AXA soutient que son offre d’indemnisation du 15/06/20 était complète et suffisante.
L’offre de la compagnie AXA FRANCE IARD émise le 15/06/20 doit être considérée comme incomplète et insuffisante dès lors qu’elle ne portait pas sur l’ensemble des postes de préjudices indiscutablement retenus par les experts, notamment sur le surcout lié à l’acquisition d’une maison plus grande et d’un véhicule plus grand devant être décaissé. L’offre faite au titre des équipements et aides technique était notoirement plus faible que celle correspondant aux sommes allouées au regard de l’évaluation de M. [N] missionné par AXA.

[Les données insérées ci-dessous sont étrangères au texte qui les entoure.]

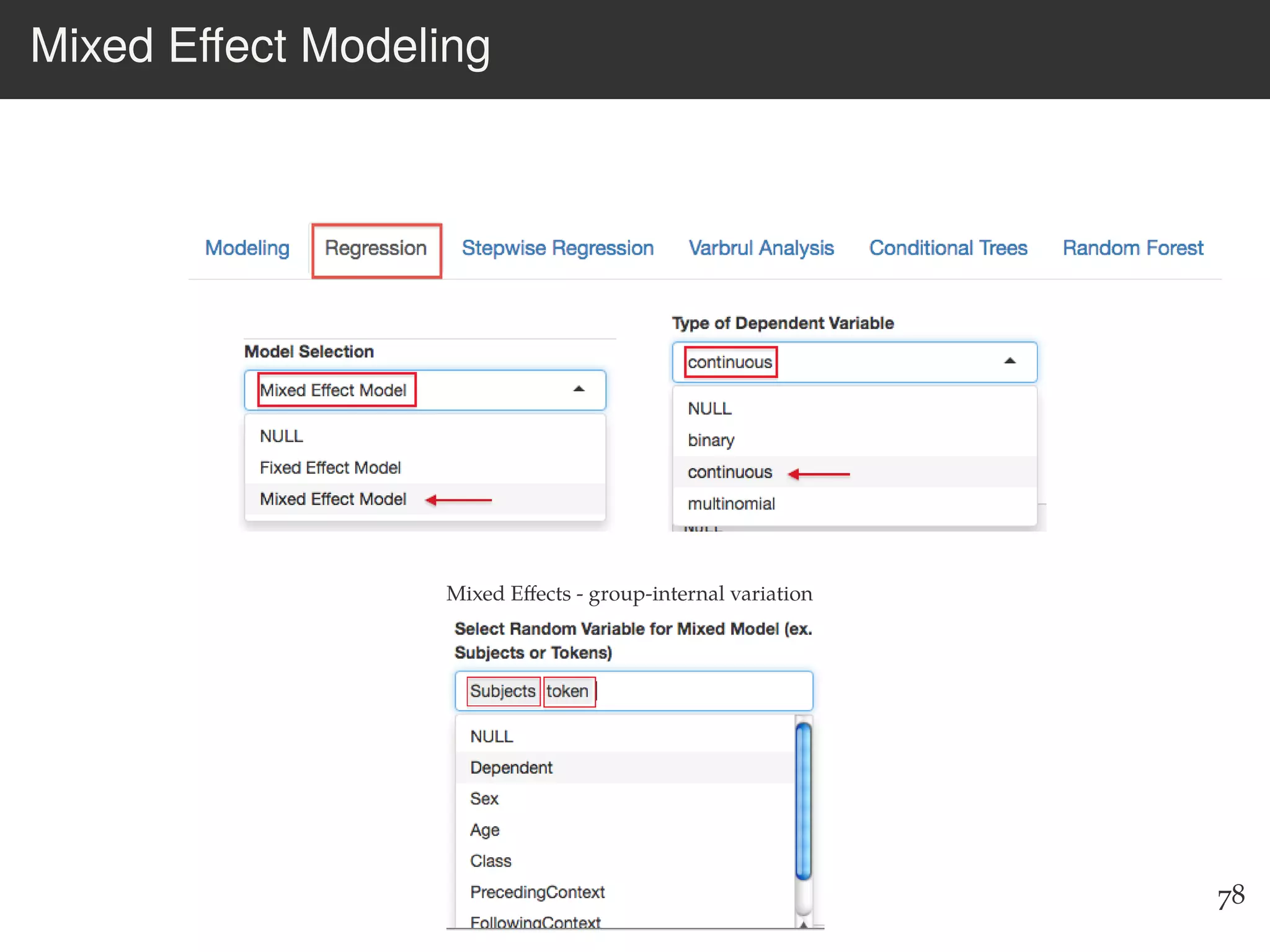Switch to the Regression tab
Image resolution: width=1270 pixels, height=952 pixels.
point(376,249)
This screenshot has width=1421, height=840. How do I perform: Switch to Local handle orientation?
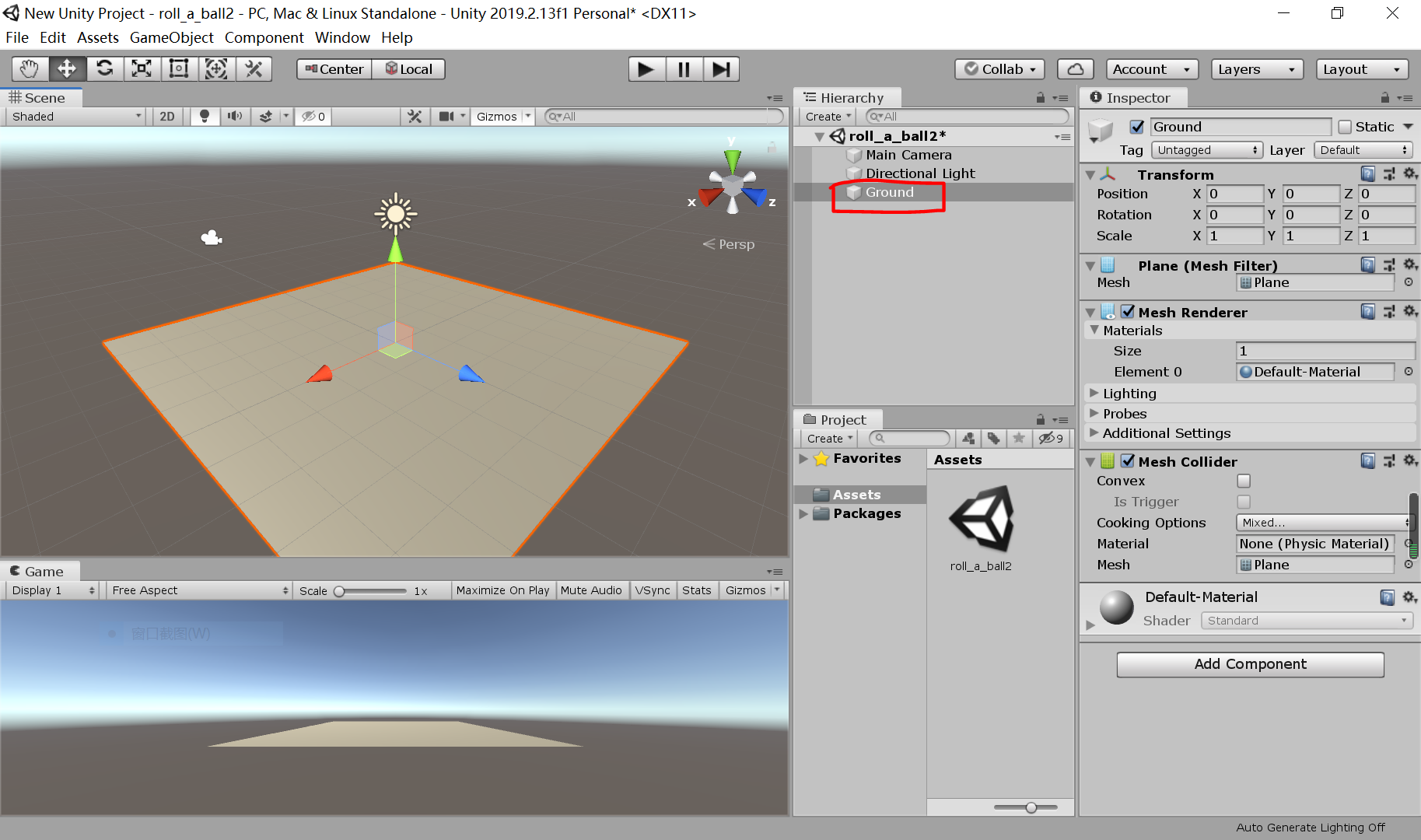click(x=408, y=68)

Dès lors, il convient de dire que la somme allouée à la victime avant imputation de la créance des organismes sociaux et avant déduction des provisions portera intérêts au double du taux légal à compter du 30/04/19 ( 5 mois aprés la remise des rapports [H] et [N] postérieur au rapport d’expertise médical) et jusqu’à la date du jugement définitif. En revanche, aucune demande n’est faite au titre de la capitalisation.”
Il est donc exact que le tribunal n’a pas statué sur la demande subsidiaire de la compagnie AXA FRANCE IARD de voir le terme de la période des intérêts doublés fixé, à défaut de l’offre du 15 juin 2020, au 20 novembre 2023, date de ses premières conclusions récapitulatives.

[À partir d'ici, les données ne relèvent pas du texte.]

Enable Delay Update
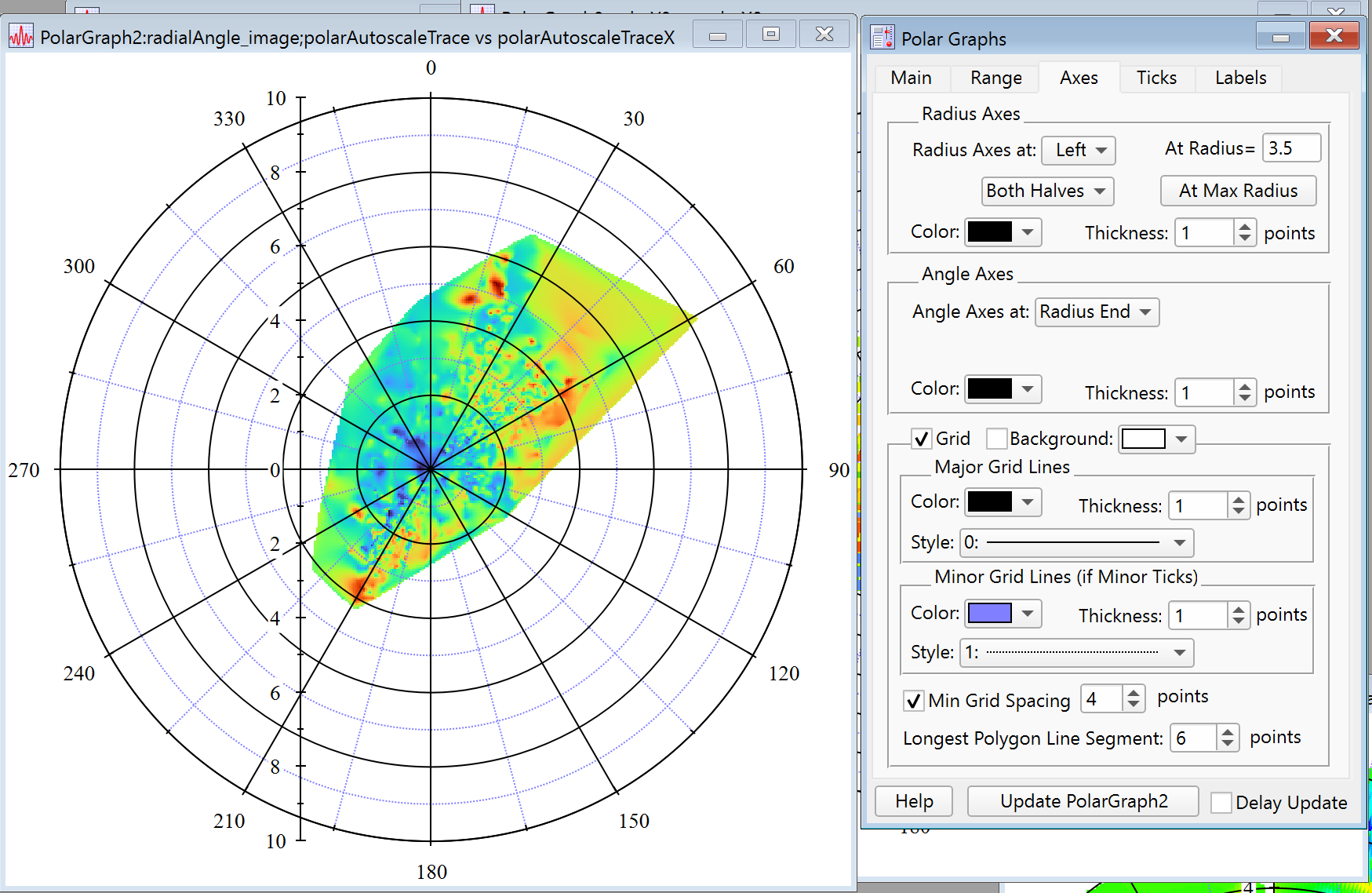 (x=1222, y=803)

L’offre formée par la compagnie AXA FRANCE IARD dans ses premières conclusions en défense du 20 novembre 2023 doit également être considérée comme incomplete et insuffisante dès lors que, de la même manière que l’offre du 15 juin 2020, elle ne portait pas sur l’ensemble des postes retenus par les experts, notamment le surcoût lié à l’acquisition d’une maison plus grande et d’un véhicule plus grand devant être décaissé. L’offre de ces conclusions récapitulatives au titre des équipements et aides techniques étaient également beaucoup plus faible que les sommes allouées dans le jugement en considération de l’évaluation de Monsieur [N].
Il convient en conséquence de compléter le jugement affecté de l’omission en insérant aux motifs cette mention. En revanche, il n’y a pas lieu de compléter le dispositif qui portait notamment les mentions suivantes :
“Condamne la compagnie AXA FRANCE IARD à payer à M. [C] [B] une somme représentant les intérêts au double du taux légal sur la somme de 1 019 592,39€ depuis le 30/04/19 jusqu’à la date du jugement devenu définitif en application des dispositions de l’article L211-13 du code des assurances
Rejette les autres demandes des parties”
Par ailleurs, il n’y pas lieu de faire droit à la demande de M. [B] au titre de l’article 700 du Code de Procédure Civile.
PAR CES MOTIFS :
Le tribunal statuant par décision réputée contradictoire et en premier ressort :
— COMPLETE le jugement du 15 janvier 2025 comportant une omission de statuer;
— DIT qu’il convient de lire dans les motifs de la décision, en page 15, après le paragraphe
“L’offre de la compagnie AXA FRANCE YARD émise le 15 juin 2020 doit être considérée comme incomplete et insuffisante….”
Le paragraphe suivant :
“ L’offre formée par la compagnie AXA FRANCE IARD dans ses premières conclusions en défense du 20 novembre 2023 doit également être considérée comme incomplete et insuffisante dès lors que, de la même manière que l’offre du 15 juin 2020, elle ne portait pas sur l’ensemble des postes retenus par les experts, notamment le surcoût lié à l’acquisition d’une maison plus grande et d’un véhicule plus grand devant être décaissé. L’offre de ces conclusions récapitulatives au titre des équipements et aides techniques étaient également beaucoup plus faible que les sommes allouées dans le jugement en considération de l’évaluation de Monsieur [N].”
— ORDONNE la mention de la présente décision en marge de la minute et des expéditions de la décision complétée ;
— REJETTE toute demande plus ample ou contraire
— MET les dépens à la charge de l’Etat.
Le jugement a été signé par Louise LAGOUTTE, président et Elisabeth LAPORTE, greffier.